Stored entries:
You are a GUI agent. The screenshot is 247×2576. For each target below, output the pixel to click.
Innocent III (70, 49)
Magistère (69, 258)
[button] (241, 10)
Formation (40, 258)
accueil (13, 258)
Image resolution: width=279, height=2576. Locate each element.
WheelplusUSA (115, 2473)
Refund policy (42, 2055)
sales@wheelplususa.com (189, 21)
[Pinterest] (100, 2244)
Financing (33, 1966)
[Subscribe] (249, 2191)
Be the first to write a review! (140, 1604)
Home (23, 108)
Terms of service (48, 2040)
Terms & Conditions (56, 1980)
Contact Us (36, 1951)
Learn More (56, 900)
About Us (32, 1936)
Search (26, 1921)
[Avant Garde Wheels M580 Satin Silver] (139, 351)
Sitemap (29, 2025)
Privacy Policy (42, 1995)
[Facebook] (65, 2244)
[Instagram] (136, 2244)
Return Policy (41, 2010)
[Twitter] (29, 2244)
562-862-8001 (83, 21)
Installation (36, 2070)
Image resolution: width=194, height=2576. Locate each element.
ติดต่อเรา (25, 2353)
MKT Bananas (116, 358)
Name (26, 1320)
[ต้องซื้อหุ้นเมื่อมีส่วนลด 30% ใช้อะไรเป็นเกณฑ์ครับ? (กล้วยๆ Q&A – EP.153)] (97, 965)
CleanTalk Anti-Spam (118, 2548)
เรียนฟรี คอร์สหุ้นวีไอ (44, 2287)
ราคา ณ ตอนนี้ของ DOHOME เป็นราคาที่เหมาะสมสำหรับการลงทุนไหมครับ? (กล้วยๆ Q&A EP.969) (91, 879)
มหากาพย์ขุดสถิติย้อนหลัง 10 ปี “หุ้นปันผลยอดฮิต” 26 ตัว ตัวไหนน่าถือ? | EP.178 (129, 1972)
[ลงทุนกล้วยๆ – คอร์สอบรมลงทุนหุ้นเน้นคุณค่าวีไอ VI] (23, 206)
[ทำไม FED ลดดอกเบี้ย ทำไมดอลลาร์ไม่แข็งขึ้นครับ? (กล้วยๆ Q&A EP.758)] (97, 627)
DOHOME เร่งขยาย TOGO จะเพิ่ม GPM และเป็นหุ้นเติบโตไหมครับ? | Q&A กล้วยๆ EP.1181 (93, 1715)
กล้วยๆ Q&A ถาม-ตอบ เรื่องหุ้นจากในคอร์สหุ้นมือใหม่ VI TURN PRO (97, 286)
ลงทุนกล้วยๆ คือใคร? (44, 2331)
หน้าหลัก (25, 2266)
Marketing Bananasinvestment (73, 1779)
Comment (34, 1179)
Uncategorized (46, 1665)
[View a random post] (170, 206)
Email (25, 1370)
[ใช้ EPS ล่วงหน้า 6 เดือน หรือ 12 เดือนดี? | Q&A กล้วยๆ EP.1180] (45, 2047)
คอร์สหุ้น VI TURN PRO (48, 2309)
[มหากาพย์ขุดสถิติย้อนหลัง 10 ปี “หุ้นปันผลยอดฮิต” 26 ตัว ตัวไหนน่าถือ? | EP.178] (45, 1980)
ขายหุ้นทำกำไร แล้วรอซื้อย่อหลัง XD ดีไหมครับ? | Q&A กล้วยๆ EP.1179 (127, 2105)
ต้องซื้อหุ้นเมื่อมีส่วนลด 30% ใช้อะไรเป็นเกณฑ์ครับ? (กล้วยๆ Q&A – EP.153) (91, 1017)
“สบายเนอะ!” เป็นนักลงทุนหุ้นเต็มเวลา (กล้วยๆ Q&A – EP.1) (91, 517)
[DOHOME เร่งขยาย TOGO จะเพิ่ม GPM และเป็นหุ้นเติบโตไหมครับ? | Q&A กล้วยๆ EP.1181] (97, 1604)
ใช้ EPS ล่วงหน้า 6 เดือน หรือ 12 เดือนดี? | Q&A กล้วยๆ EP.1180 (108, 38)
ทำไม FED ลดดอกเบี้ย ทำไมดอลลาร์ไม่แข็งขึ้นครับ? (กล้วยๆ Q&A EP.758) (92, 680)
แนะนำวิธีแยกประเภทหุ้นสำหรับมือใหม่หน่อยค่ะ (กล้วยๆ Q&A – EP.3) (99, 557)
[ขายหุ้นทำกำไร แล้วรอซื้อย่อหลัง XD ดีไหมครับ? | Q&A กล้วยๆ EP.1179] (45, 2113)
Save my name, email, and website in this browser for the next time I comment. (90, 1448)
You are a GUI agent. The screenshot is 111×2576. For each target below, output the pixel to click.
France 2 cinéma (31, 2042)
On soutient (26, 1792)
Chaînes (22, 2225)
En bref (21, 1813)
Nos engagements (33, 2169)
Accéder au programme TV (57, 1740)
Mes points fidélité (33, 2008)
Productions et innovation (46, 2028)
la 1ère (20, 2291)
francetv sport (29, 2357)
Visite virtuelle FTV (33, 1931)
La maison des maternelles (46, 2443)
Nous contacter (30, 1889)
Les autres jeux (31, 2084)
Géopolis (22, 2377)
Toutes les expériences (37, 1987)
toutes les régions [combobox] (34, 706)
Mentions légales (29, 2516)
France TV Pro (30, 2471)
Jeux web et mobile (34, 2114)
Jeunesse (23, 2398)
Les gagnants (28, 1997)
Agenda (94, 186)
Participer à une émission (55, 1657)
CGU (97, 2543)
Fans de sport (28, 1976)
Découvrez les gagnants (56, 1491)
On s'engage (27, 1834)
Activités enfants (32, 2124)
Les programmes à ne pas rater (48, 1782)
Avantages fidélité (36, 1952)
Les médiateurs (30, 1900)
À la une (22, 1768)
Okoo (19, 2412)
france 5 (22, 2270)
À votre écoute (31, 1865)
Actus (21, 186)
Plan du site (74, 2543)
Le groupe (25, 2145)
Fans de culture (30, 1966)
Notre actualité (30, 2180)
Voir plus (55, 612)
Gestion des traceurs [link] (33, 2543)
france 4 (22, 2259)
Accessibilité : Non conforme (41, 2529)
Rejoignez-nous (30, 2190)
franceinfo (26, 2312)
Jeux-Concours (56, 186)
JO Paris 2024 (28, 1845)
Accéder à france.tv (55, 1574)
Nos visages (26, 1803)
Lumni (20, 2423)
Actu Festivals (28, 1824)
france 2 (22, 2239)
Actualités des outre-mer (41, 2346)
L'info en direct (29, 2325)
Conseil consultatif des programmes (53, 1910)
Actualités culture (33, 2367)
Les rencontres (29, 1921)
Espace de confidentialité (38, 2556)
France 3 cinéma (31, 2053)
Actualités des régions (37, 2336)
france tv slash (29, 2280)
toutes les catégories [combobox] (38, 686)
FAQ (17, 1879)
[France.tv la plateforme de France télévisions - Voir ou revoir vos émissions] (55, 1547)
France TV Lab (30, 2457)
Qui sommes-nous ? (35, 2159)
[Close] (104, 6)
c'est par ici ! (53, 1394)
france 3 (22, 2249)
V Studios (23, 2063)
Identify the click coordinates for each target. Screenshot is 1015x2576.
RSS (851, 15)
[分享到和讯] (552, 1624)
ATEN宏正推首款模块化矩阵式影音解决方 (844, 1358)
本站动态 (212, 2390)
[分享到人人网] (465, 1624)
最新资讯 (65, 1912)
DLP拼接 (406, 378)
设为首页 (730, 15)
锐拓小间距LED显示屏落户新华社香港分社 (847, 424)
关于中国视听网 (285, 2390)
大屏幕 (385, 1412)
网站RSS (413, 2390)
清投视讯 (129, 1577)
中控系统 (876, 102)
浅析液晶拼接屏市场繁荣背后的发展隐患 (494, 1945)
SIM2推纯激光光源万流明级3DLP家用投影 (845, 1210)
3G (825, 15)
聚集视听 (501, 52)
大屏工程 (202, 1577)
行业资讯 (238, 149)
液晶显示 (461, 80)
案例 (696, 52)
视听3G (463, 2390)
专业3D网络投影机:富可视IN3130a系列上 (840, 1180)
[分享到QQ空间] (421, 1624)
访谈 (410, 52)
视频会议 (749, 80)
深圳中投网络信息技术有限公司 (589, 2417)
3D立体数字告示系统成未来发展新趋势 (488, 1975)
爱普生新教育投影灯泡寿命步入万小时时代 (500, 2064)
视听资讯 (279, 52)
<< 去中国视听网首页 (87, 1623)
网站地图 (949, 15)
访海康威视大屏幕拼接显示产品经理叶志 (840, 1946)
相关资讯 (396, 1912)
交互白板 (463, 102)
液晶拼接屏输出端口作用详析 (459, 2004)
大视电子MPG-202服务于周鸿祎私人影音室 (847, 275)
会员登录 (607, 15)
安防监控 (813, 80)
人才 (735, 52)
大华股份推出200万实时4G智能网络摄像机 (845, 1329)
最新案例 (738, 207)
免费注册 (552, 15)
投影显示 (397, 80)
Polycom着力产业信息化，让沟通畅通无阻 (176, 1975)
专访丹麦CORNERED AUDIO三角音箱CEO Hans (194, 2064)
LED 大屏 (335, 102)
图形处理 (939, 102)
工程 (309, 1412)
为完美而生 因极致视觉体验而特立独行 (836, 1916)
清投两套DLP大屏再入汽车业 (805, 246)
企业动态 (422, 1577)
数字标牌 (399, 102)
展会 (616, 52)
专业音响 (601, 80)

§ TASK INSTRUCTIONS: Return exactly the run of lines that opens with the one containing "视听资讯 (279, 52)" and closes with the last line of the records above.

§ SOLUTION TO THIS TASK:
视听资讯 (279, 52)
<< 去中国视听网首页 (87, 1623)
网站地图 (949, 15)
访海康威视大屏幕拼接显示产品经理叶志 (840, 1946)
相关资讯 (396, 1912)
交互白板 (463, 102)
液晶拼接屏输出端口作用详析 (459, 2004)
大视电子MPG-202服务于周鸿祎私人影音室 (847, 275)
会员登录 (607, 15)
安防监控 (813, 80)
人才 (735, 52)
大华股份推出200万实时4G智能网络摄像机 (845, 1329)
最新案例 (738, 207)
免费注册 (552, 15)
投影显示 (397, 80)
Polycom着力产业信息化，让沟通畅通无阻 (176, 1975)
专访丹麦CORNERED AUDIO三角音箱CEO Hans (194, 2064)
LED 大屏 (335, 102)
图形处理 (939, 102)
工程 (309, 1412)
为完美而生 因极致视觉体验而特立独行 (836, 1916)
清投两套DLP大屏再入汽车业 (805, 246)
企业动态 (422, 1577)
数字标牌 (399, 102)
展会 (616, 52)
专业音响 (601, 80)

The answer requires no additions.